__Aim of the exercise__. Reproduce the rows verbatim, from the line containing "Advance to next date range with right chevron" through the line containing "[x=517, y=16]", both lines included.

'''

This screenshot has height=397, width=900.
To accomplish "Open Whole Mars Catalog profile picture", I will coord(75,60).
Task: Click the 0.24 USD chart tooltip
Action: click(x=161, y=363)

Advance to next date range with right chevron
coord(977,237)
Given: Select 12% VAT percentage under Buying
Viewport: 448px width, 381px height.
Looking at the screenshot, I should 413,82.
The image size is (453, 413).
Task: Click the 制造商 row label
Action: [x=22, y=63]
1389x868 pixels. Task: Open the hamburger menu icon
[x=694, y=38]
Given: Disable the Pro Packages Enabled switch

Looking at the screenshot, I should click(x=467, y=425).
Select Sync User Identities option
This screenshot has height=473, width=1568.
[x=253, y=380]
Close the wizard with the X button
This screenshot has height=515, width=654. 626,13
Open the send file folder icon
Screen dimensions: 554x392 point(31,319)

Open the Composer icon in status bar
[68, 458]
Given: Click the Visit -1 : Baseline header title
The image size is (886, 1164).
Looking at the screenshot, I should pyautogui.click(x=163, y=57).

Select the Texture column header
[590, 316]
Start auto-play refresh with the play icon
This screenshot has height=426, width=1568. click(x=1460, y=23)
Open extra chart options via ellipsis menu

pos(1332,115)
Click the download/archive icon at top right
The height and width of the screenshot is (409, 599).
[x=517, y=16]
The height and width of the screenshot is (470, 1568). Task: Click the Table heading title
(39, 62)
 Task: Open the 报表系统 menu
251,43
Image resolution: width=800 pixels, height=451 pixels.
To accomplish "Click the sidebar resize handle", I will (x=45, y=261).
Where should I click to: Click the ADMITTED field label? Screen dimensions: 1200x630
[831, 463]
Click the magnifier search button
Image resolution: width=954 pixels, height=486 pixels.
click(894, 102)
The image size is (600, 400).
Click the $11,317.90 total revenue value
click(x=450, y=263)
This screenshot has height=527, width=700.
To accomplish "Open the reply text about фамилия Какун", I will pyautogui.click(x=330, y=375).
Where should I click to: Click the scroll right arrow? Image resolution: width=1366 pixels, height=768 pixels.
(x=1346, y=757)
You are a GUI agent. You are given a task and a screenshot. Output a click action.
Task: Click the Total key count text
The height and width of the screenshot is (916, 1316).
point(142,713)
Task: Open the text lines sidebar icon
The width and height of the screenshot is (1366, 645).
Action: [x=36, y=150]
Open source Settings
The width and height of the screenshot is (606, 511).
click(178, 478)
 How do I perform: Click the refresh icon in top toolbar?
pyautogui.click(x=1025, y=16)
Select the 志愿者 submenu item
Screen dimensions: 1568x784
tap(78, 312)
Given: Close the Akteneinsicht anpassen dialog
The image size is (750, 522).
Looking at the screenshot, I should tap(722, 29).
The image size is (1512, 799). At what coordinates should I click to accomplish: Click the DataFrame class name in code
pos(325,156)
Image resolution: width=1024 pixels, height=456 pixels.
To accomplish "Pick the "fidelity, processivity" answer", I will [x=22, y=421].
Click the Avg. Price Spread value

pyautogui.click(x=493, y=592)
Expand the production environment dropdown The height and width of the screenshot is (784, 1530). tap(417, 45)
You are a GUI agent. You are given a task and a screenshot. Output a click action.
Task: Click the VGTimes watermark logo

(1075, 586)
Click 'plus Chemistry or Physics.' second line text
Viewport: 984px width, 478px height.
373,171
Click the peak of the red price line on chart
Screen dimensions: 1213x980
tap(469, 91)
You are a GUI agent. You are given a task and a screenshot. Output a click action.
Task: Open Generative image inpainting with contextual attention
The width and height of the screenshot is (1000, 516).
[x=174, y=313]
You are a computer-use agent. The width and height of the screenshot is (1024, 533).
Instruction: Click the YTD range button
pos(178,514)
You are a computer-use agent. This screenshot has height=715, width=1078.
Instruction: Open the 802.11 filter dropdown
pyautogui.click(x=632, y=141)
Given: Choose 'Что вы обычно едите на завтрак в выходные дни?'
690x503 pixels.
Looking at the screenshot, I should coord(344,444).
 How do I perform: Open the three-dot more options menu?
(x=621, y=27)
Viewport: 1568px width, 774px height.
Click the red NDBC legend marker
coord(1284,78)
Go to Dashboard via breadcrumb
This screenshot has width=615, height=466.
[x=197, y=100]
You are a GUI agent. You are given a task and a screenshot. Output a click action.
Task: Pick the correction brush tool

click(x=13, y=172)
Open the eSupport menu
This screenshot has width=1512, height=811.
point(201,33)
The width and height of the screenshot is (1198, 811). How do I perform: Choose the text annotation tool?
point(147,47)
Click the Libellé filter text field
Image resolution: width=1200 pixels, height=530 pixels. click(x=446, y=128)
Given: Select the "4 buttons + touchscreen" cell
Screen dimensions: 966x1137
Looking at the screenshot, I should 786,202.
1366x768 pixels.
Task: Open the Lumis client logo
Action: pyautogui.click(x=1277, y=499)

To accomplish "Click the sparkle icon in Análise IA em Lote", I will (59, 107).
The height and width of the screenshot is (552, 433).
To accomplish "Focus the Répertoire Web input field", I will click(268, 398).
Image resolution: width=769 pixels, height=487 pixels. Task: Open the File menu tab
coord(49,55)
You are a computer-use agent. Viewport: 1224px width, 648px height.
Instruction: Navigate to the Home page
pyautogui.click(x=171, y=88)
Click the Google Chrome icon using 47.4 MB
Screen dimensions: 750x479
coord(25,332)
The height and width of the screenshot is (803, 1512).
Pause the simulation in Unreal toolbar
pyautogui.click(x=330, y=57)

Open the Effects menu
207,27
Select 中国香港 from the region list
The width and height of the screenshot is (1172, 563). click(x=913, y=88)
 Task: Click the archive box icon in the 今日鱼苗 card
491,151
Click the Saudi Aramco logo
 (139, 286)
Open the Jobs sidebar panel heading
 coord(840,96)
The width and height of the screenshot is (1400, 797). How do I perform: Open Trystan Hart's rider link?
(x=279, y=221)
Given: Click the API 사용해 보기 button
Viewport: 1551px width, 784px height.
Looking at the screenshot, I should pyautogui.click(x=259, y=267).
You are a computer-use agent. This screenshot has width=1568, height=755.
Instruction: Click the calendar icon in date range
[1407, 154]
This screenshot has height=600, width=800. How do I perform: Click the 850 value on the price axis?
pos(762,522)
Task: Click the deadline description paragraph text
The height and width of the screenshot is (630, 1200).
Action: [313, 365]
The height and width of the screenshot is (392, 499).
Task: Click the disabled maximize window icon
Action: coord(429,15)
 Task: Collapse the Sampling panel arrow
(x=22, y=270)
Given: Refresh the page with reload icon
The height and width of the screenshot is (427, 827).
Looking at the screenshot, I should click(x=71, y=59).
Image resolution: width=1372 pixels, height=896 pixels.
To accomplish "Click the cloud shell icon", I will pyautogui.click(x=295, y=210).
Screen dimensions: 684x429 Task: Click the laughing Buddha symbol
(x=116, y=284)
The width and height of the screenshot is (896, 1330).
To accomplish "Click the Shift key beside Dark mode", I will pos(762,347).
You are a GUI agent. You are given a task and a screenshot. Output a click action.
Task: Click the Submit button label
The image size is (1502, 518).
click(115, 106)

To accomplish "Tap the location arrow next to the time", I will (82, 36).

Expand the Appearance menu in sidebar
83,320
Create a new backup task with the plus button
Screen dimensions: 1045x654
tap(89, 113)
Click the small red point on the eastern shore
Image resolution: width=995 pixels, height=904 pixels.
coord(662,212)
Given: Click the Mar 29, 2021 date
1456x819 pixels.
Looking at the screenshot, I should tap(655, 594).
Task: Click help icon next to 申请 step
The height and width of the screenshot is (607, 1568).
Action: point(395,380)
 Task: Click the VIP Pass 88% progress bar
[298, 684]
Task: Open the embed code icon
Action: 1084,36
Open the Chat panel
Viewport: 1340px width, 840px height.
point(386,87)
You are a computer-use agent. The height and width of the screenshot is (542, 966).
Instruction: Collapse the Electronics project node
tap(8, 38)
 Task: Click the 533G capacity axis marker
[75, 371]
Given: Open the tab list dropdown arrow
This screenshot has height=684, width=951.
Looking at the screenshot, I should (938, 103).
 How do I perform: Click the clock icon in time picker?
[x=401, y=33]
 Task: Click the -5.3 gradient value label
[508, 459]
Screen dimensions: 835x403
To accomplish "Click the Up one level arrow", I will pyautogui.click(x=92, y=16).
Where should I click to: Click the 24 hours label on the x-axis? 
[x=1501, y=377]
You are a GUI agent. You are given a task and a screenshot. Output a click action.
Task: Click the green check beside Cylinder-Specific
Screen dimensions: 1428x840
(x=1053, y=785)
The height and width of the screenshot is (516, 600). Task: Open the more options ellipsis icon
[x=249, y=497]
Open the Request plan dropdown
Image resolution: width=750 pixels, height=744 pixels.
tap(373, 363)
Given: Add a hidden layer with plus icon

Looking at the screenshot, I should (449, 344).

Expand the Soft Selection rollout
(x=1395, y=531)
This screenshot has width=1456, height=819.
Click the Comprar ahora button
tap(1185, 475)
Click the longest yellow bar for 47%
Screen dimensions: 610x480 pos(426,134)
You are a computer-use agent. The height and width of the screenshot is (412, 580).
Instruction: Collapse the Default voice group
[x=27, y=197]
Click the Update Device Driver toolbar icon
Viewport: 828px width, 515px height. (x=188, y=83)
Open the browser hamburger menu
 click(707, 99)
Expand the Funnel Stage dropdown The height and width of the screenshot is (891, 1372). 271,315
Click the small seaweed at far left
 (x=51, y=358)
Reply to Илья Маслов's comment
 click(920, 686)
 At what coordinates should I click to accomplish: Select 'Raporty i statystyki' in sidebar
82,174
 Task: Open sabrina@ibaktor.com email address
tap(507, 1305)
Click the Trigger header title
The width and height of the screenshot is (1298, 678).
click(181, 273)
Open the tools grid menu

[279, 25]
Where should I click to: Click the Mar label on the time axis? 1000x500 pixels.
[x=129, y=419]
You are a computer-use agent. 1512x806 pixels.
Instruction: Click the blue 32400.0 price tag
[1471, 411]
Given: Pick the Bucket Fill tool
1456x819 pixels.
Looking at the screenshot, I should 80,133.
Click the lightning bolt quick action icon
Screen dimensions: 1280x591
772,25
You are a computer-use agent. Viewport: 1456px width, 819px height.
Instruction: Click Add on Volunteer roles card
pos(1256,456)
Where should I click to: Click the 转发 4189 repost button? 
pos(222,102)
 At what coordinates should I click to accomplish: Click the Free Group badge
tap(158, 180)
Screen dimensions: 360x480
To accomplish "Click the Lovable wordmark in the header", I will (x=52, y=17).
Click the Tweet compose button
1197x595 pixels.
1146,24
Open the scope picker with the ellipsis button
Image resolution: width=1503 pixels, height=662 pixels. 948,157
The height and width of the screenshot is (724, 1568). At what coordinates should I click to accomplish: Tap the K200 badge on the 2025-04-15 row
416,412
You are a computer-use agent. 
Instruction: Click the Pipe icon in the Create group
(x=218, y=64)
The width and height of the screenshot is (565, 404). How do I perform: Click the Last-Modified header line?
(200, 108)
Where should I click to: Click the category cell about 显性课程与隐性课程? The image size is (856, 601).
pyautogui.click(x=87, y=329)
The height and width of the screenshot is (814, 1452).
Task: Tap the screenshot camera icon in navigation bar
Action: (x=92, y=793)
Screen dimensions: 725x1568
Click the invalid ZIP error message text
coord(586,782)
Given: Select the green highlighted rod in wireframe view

'''

__Full solution__.
Advance to next date range with right chevron
coord(977,237)
Given: Select 12% VAT percentage under Buying
Viewport: 448px width, 381px height.
Looking at the screenshot, I should 413,82.
The image size is (453, 413).
Task: Click the 制造商 row label
Action: [x=22, y=63]
1389x868 pixels. Task: Open the hamburger menu icon
[x=694, y=38]
Given: Disable the Pro Packages Enabled switch

Looking at the screenshot, I should click(x=467, y=425).
Select Sync User Identities option
This screenshot has height=473, width=1568.
[x=253, y=380]
Close the wizard with the X button
This screenshot has height=515, width=654. 626,13
Open the send file folder icon
Screen dimensions: 554x392 point(31,319)

Open the Composer icon in status bar
[68, 458]
Given: Click the Visit -1 : Baseline header title
The image size is (886, 1164).
Looking at the screenshot, I should pyautogui.click(x=163, y=57).

Select the Texture column header
[590, 316]
Start auto-play refresh with the play icon
This screenshot has height=426, width=1568. click(x=1460, y=23)
Open extra chart options via ellipsis menu

pos(1332,115)
Click the download/archive icon at top right
The height and width of the screenshot is (409, 599).
[x=517, y=16]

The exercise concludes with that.